On 07/03/2012 12:34 AM, Craig Ringer wrote:
On 07/03/2012 03:19 PM, Pawel Veselov
wrote:
Hi.
-- problem 1 --
I have an application, using libpq, connecting to postgres
9.1.3 (Amazon AMI distro).
The application writes data at a high rate (at this point
it's 500 transaction per second), using multiple threads (at
this point it's 800).
These are "worker" threads, that receive "messages" that
are then written out to the DB. There is no connection pool,
instead, each worker thread maintains it's own connection that
it uses to write data to the database.

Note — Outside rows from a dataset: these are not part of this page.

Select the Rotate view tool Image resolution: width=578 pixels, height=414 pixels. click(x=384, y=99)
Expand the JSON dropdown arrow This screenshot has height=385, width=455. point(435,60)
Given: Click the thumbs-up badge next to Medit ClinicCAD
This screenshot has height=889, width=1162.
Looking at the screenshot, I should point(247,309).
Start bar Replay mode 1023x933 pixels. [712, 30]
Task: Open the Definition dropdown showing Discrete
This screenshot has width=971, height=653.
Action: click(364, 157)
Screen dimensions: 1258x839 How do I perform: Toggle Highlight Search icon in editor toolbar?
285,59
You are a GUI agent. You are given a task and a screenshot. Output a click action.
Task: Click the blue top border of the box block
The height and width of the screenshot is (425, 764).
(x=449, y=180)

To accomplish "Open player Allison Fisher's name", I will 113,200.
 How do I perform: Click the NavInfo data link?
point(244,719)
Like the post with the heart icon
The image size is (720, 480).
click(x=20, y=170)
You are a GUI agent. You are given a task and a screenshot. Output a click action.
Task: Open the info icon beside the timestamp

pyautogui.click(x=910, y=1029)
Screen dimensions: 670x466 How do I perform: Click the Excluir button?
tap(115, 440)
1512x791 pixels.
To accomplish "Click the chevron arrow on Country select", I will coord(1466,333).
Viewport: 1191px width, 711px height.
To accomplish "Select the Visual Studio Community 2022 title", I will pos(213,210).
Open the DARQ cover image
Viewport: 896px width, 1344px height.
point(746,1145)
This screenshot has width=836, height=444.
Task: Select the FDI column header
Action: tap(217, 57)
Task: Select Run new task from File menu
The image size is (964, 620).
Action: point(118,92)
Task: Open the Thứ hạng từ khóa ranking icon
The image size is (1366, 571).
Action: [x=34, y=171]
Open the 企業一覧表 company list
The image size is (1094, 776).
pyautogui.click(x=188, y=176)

The connections are
kept pthread's "specific" data blocks.
[skipped, replied to separately]
Can't connect to DB: could not send data to server:
Transport endpoint is not connected
could not send startup packet: Transport endpoint is not
connected
postmaster forking and failing because of operating system
resource limits like max proc count, anti-forkbomb measures, max
file handles, etc?
If accept() succeeded, and fork() failed, the socket would be closed
by the process (parent will close, child socket wouldn't even be
forked), wouldn't that result into ECONNRESET, and not ENOTCONN?
-- problem 2 --
As I'm trying to debug this (with strace), I could never
reproduce it, at least to see what's going on, but sometimes I
get another error : "too many users connected". Even
restarting postmaster doesn't help. The postmaster is running
with -N810, and the role has connection limit of 1000. Yet,
the "too many" error starts creeping up only after 275
connections are opened (counted by successful connect() from
strace).
Any idea where should I dig?
See how many connections the *server* thinks exist by examining
pg_stat_activity .
Check dmesg and the PostgreSQL server logs to see if you're
hitting operating system limits. Look for fork() failures,
unexplained segfaults, etc.
That's the thing, no segfaults (dmesg), nothing in the server logs.
It may as well be some sort of an anti-fork-bomb measure, only
judging by the fact that with enough attempts, things do clear out,
though I wish there would be some indication of that, and I'm still
confused about the error code being ENOTCONN.
|